- **What the exercise asks**
Exactly as given, transcribe each entry that follows.
Provided records below:
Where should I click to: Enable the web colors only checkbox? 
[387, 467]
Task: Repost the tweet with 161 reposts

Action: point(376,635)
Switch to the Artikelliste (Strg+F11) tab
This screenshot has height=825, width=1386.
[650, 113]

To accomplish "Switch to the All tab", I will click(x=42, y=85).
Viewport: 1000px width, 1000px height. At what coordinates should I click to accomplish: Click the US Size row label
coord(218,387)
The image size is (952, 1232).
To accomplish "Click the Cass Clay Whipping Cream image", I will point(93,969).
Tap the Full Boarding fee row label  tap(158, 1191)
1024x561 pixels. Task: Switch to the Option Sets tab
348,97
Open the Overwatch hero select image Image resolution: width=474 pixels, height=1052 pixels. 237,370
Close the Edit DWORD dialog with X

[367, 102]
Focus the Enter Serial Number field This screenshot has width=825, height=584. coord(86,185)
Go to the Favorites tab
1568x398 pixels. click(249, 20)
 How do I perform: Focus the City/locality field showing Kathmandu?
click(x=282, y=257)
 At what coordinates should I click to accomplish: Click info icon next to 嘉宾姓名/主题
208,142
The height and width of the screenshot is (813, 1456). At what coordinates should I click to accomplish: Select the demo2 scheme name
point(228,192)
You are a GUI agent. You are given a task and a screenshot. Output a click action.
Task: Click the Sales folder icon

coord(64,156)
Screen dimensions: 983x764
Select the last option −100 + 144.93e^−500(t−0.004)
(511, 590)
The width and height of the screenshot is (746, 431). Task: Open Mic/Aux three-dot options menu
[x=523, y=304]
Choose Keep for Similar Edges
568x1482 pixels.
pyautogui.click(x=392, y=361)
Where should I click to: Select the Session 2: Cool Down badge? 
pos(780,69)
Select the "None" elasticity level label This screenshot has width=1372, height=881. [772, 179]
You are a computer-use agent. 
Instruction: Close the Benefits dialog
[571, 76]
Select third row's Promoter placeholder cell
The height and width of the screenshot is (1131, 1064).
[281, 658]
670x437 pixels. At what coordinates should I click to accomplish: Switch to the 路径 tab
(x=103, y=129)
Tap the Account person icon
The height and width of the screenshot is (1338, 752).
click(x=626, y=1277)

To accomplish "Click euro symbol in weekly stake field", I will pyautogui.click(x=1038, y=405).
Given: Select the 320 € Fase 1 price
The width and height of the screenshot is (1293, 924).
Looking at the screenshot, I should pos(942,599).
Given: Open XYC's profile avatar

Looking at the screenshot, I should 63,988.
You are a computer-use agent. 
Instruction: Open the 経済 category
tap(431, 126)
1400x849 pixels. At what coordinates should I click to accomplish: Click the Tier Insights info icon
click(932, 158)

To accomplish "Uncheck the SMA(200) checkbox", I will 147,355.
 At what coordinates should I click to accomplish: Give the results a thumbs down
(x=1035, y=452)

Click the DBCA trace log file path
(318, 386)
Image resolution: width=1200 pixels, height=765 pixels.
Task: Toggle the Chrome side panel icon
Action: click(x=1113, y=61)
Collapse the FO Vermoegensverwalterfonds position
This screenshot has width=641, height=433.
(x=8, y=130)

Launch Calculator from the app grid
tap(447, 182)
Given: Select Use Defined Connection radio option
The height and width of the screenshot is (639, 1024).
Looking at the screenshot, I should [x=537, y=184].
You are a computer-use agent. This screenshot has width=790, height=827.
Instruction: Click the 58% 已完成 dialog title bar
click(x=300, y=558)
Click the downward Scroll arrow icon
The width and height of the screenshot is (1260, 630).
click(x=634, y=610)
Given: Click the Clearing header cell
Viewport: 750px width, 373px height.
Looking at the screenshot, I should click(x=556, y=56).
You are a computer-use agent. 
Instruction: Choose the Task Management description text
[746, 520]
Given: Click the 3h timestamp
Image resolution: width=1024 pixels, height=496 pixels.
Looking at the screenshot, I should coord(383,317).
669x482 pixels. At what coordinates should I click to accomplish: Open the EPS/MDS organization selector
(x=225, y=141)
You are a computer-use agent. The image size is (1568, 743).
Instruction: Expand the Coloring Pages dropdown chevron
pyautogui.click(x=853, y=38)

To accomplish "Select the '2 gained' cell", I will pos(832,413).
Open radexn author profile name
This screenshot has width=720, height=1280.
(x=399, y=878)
End of Provided records.
- **Task answer**
Where should I click to: Enable the web colors only checkbox? 
[387, 467]
Task: Repost the tweet with 161 reposts

Action: point(376,635)
Switch to the Artikelliste (Strg+F11) tab
This screenshot has height=825, width=1386.
[650, 113]

To accomplish "Switch to the All tab", I will click(x=42, y=85).
Viewport: 1000px width, 1000px height. At what coordinates should I click to accomplish: Click the US Size row label
coord(218,387)
The image size is (952, 1232).
To accomplish "Click the Cass Clay Whipping Cream image", I will point(93,969).
Tap the Full Boarding fee row label  tap(158, 1191)
1024x561 pixels. Task: Switch to the Option Sets tab
348,97
Open the Overwatch hero select image Image resolution: width=474 pixels, height=1052 pixels. 237,370
Close the Edit DWORD dialog with X

[367, 102]
Focus the Enter Serial Number field This screenshot has width=825, height=584. coord(86,185)
Go to the Favorites tab
1568x398 pixels. click(249, 20)
 How do I perform: Focus the City/locality field showing Kathmandu?
click(x=282, y=257)
 At what coordinates should I click to accomplish: Click info icon next to 嘉宾姓名/主题
208,142
The height and width of the screenshot is (813, 1456). At what coordinates should I click to accomplish: Select the demo2 scheme name
point(228,192)
You are a GUI agent. You are given a task and a screenshot. Output a click action.
Task: Click the Sales folder icon

coord(64,156)
Screen dimensions: 983x764
Select the last option −100 + 144.93e^−500(t−0.004)
(511, 590)
The width and height of the screenshot is (746, 431). Task: Open Mic/Aux three-dot options menu
[x=523, y=304]
Choose Keep for Similar Edges
568x1482 pixels.
pyautogui.click(x=392, y=361)
Where should I click to: Select the Session 2: Cool Down badge? 
pos(780,69)
Select the "None" elasticity level label This screenshot has width=1372, height=881. [772, 179]
You are a computer-use agent. 
Instruction: Close the Benefits dialog
[571, 76]
Select third row's Promoter placeholder cell
The height and width of the screenshot is (1131, 1064).
[281, 658]
670x437 pixels. At what coordinates should I click to accomplish: Switch to the 路径 tab
(x=103, y=129)
Tap the Account person icon
The height and width of the screenshot is (1338, 752).
click(x=626, y=1277)

To accomplish "Click euro symbol in weekly stake field", I will pyautogui.click(x=1038, y=405).
Given: Select the 320 € Fase 1 price
The width and height of the screenshot is (1293, 924).
Looking at the screenshot, I should pos(942,599).
Given: Open XYC's profile avatar

Looking at the screenshot, I should 63,988.
You are a computer-use agent. 
Instruction: Open the 経済 category
tap(431, 126)
1400x849 pixels. At what coordinates should I click to accomplish: Click the Tier Insights info icon
click(932, 158)

To accomplish "Uncheck the SMA(200) checkbox", I will 147,355.
 At what coordinates should I click to accomplish: Give the results a thumbs down
(x=1035, y=452)

Click the DBCA trace log file path
(318, 386)
Image resolution: width=1200 pixels, height=765 pixels.
Task: Toggle the Chrome side panel icon
Action: click(x=1113, y=61)
Collapse the FO Vermoegensverwalterfonds position
This screenshot has width=641, height=433.
(x=8, y=130)

Launch Calculator from the app grid
tap(447, 182)
Given: Select Use Defined Connection radio option
The height and width of the screenshot is (639, 1024).
Looking at the screenshot, I should [x=537, y=184].
You are a computer-use agent. This screenshot has width=790, height=827.
Instruction: Click the 58% 已完成 dialog title bar
click(x=300, y=558)
Click the downward Scroll arrow icon
The width and height of the screenshot is (1260, 630).
click(x=634, y=610)
Given: Click the Clearing header cell
Viewport: 750px width, 373px height.
Looking at the screenshot, I should click(x=556, y=56).
You are a computer-use agent. 
Instruction: Choose the Task Management description text
[746, 520]
Given: Click the 3h timestamp
Image resolution: width=1024 pixels, height=496 pixels.
Looking at the screenshot, I should coord(383,317).
669x482 pixels. At what coordinates should I click to accomplish: Open the EPS/MDS organization selector
(x=225, y=141)
You are a computer-use agent. The image size is (1568, 743).
Instruction: Expand the Coloring Pages dropdown chevron
pyautogui.click(x=853, y=38)

To accomplish "Select the '2 gained' cell", I will pos(832,413).
Open radexn author profile name
This screenshot has width=720, height=1280.
(x=399, y=878)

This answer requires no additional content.